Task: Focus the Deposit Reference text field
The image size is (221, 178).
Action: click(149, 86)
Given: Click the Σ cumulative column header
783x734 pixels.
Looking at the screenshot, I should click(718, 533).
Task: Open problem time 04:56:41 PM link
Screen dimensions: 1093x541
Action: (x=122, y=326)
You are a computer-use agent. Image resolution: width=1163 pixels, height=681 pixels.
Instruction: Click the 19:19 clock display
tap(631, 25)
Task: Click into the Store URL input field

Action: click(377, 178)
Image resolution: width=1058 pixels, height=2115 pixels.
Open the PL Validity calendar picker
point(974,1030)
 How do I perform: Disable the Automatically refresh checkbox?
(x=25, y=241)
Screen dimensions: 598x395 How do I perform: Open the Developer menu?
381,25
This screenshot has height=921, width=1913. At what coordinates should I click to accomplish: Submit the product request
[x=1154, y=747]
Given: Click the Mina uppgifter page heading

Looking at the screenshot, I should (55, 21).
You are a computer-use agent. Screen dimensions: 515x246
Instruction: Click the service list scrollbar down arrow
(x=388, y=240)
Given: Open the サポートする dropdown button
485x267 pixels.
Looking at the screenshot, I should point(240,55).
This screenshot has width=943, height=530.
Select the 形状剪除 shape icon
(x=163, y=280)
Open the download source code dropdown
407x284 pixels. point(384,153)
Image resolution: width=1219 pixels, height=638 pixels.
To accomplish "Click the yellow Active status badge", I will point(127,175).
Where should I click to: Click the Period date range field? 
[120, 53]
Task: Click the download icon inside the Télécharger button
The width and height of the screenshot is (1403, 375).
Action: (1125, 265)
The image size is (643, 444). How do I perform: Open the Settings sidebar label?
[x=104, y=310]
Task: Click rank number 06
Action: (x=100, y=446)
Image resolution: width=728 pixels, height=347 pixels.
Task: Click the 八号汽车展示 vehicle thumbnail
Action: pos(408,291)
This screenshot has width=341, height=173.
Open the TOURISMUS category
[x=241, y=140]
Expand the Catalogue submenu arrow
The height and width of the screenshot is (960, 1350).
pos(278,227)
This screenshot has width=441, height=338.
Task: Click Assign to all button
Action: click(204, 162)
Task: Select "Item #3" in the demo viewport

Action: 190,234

────

Assignment: Repeat only the tail of the entries, exactly: the line containing "The width and" and every line after it, to the end.

Written reply:
The width and height of the screenshot is (1403, 375).
Action: (1125, 265)
The image size is (643, 444). How do I perform: Open the Settings sidebar label?
[x=104, y=310]
Task: Click rank number 06
Action: (x=100, y=446)
Image resolution: width=728 pixels, height=347 pixels.
Task: Click the 八号汽车展示 vehicle thumbnail
Action: pos(408,291)
This screenshot has width=341, height=173.
Open the TOURISMUS category
[x=241, y=140]
Expand the Catalogue submenu arrow
The height and width of the screenshot is (960, 1350).
pos(278,227)
This screenshot has width=441, height=338.
Task: Click Assign to all button
Action: click(204, 162)
Task: Select "Item #3" in the demo viewport

Action: 190,234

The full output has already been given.